🤖 AI Summary
This study addresses the challenge of efficiently and reliably deploying AI service chains in multi-domain edge intelligent clouds, where heterogeneous environments, resource constraints, and partial observability of system states hinder performance. To tackle this problem, the authors formulate it as a partially observable stochastic game and propose a graph-temporal dual network (GTDN)-based multi-agent collaborative optimization method. This approach uniquely integrates network topology and temporal dependencies among services into a unified model, enabling joint optimization of cost, latency, and availability. Experimental results demonstrate that the proposed method significantly outperforms existing baselines across diverse network topologies and edge node scales, achieving substantial improvements in overall performance.
📝 Abstract
In a multi-domain edge intelligence cloud (MDEIC) managed by multiple network operators, AI services are delivered by chains of virtual network functions (VNFs) executed in sequence, called AI service chains (AISCs). Therefore, achieving an efficient and economical AISC provisioning approach is essential.
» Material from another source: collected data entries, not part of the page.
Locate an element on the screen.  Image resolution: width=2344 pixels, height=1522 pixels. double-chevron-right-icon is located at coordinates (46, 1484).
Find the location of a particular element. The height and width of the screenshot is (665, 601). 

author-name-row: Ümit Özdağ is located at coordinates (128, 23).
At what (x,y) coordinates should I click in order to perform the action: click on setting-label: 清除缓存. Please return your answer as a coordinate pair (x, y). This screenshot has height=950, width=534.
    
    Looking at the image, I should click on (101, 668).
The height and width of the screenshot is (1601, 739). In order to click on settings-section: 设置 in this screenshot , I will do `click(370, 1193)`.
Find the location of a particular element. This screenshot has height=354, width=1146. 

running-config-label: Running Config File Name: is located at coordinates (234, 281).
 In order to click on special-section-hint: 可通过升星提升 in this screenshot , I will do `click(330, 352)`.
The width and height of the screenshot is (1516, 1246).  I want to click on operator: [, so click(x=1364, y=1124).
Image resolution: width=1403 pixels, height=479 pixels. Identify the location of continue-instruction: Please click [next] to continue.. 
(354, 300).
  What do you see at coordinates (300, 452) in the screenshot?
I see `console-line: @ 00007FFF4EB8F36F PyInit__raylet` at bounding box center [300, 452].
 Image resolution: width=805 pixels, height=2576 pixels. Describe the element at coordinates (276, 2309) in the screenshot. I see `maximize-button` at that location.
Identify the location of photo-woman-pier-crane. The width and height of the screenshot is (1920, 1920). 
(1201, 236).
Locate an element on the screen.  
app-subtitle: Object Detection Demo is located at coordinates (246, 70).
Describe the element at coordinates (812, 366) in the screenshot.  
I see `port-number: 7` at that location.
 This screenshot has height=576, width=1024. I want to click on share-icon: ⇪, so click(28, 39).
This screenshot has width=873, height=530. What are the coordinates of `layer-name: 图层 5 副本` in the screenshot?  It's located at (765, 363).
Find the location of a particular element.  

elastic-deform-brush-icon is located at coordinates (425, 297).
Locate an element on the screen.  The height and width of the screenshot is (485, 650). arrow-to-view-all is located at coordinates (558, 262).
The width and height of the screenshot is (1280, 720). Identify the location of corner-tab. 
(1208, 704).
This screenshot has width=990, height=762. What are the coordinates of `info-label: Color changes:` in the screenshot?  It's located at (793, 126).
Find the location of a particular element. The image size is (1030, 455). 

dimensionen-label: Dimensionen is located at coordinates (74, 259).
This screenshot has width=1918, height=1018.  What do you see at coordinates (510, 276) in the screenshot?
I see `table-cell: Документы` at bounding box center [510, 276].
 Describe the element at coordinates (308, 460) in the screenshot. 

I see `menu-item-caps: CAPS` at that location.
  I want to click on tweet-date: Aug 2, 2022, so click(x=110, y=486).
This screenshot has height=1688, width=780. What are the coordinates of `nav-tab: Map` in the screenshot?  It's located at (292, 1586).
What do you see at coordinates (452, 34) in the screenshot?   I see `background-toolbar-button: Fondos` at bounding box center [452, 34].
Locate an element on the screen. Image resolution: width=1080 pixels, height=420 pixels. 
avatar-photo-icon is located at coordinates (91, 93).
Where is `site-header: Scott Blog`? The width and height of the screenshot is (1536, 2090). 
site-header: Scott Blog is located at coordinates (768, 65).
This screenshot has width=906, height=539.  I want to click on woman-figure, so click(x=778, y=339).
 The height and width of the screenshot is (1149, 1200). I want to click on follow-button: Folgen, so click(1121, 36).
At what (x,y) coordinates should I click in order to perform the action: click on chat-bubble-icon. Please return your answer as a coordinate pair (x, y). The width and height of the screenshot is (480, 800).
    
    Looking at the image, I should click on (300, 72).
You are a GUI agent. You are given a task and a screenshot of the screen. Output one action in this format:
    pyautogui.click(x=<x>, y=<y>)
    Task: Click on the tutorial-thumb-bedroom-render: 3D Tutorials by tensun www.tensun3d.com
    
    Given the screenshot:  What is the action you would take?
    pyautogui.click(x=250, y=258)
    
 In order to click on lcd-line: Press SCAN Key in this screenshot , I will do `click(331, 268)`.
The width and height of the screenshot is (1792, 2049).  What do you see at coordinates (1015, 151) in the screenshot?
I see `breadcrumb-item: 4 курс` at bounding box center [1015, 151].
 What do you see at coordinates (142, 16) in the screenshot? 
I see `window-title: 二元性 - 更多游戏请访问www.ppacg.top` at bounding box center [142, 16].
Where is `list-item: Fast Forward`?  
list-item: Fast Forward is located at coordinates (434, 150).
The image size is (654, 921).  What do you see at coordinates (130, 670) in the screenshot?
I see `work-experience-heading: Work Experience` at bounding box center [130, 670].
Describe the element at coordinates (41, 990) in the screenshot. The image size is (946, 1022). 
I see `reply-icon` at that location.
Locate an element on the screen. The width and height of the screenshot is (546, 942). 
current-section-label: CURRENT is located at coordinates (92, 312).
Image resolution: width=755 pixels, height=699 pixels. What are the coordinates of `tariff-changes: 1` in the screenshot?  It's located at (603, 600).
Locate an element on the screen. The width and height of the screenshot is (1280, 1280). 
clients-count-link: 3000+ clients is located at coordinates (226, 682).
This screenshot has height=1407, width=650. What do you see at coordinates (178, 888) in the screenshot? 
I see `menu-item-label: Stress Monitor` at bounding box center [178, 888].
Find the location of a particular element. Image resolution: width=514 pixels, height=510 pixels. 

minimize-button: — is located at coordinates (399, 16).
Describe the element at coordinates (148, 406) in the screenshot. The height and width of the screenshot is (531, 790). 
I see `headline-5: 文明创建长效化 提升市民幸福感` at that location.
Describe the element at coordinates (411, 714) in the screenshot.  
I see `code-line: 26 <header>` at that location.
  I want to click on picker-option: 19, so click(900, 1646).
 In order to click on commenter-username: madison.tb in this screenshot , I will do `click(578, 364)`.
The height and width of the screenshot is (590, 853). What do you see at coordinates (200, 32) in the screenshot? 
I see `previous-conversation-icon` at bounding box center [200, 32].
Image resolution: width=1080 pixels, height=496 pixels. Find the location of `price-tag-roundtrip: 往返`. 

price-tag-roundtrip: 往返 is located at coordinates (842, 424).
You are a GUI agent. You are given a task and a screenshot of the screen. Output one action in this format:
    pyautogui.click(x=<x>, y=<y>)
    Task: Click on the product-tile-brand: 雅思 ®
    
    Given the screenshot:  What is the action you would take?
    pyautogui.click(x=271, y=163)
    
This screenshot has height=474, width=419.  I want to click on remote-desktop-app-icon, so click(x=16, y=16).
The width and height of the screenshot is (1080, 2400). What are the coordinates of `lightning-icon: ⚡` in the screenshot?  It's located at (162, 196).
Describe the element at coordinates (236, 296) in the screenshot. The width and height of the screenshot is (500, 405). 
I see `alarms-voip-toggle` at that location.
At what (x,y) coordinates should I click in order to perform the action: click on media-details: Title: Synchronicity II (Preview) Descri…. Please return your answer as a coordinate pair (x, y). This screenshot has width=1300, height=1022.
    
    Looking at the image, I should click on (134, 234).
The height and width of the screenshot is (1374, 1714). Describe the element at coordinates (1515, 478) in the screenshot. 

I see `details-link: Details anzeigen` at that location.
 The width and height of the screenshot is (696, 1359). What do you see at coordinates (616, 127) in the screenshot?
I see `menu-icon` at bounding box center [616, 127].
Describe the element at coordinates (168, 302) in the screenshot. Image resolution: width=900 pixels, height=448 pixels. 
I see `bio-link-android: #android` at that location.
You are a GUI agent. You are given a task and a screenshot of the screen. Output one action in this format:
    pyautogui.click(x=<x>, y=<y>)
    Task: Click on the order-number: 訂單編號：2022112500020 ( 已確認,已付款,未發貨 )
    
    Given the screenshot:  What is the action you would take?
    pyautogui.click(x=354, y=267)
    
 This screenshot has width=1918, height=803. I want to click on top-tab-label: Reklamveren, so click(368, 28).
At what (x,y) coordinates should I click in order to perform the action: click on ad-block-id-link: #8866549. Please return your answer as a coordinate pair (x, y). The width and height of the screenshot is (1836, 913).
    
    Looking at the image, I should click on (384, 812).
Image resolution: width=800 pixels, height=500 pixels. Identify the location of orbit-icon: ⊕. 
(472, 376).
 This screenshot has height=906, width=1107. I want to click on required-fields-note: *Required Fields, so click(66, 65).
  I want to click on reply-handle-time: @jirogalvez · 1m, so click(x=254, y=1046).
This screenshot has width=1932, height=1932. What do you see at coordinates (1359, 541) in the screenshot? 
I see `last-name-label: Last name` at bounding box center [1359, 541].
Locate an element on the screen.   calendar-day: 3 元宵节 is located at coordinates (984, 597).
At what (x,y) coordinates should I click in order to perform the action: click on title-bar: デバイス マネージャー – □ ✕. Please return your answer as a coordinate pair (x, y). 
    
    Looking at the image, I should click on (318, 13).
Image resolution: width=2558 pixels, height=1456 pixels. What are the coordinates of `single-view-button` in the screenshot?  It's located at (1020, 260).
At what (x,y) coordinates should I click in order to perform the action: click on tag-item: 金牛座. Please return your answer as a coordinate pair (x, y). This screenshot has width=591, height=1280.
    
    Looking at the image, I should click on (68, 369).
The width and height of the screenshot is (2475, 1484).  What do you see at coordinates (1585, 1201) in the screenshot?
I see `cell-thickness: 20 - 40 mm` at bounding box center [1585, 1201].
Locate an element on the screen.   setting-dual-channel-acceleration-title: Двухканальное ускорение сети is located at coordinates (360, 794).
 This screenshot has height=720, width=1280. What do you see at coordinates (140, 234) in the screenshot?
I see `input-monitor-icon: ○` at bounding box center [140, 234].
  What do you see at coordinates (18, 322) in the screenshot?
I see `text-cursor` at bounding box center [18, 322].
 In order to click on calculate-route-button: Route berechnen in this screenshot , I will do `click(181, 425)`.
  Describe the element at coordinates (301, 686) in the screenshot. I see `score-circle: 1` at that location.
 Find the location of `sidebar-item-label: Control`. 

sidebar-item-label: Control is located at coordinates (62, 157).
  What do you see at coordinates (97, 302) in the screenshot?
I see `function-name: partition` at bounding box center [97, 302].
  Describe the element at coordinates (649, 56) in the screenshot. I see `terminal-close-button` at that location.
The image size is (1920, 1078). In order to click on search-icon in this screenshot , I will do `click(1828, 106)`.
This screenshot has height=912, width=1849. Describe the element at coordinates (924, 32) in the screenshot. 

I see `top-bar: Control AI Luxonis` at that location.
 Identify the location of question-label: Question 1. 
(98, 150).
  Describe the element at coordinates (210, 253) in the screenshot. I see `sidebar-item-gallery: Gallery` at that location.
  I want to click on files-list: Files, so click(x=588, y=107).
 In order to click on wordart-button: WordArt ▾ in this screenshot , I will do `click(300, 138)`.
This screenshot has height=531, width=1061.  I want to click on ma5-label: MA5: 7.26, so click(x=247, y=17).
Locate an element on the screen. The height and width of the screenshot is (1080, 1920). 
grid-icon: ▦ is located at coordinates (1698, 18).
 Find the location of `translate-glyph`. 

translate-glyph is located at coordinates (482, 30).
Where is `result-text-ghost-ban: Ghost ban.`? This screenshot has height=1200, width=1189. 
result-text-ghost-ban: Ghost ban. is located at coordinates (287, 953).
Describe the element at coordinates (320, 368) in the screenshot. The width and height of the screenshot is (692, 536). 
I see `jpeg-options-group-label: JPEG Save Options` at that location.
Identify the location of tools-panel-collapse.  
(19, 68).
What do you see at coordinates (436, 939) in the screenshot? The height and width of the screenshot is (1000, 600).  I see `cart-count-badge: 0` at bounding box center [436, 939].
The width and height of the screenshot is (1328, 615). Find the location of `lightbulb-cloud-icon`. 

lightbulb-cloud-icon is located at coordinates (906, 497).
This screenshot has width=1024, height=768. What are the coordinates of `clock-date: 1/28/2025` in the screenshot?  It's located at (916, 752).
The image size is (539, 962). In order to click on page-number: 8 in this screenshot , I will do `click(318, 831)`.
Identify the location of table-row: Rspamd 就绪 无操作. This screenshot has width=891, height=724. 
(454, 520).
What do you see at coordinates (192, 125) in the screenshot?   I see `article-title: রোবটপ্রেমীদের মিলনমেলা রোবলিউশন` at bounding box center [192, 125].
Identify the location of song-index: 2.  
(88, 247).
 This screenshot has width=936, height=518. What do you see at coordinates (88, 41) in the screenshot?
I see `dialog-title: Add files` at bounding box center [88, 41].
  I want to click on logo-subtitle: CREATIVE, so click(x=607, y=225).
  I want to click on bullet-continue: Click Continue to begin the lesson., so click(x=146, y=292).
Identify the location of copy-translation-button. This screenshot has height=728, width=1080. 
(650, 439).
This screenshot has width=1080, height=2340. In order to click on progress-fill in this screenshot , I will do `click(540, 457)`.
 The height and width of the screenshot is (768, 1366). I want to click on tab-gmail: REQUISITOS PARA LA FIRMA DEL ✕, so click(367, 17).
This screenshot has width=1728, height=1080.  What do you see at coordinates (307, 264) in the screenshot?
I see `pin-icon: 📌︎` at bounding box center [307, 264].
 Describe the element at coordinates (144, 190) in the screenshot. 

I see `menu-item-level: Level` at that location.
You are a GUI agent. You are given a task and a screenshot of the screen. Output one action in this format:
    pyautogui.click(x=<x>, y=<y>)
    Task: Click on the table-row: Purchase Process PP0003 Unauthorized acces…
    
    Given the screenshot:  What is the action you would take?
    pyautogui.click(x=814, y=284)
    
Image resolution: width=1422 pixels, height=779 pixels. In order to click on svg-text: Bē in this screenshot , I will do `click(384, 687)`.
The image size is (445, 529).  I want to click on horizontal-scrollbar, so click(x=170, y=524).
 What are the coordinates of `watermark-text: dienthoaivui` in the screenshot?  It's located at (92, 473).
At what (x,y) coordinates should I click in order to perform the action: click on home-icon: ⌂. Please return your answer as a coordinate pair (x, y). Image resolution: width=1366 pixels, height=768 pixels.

However, the interaction between the environmental characteristics (heterogeneity, resource constraints and limited information visibility) of MDEIC and the time-dependence of AISCs, introduces various challenges to AISC provisioning in MDEIC. In this paper, we first formulate the AISC provisioning problem as a partially observable stochastic game (POSG). Then, we propose a graph-and-time-based multi-agent AISC provisioning (GT-MAAISCP) approach to achieve the collaborative optimization of AISC provisioning cost, delay and availability. Specifically, each agent uses the graph-time dueling network (GTDN) architecture to extract network topology information and temporal relationships. Finally, the experimental results demonstrate that the proposed approach outperforms benchmark approaches in MDEIC and also illustrate its performance under varying network topologies and different numbers of local EICs (LEICs).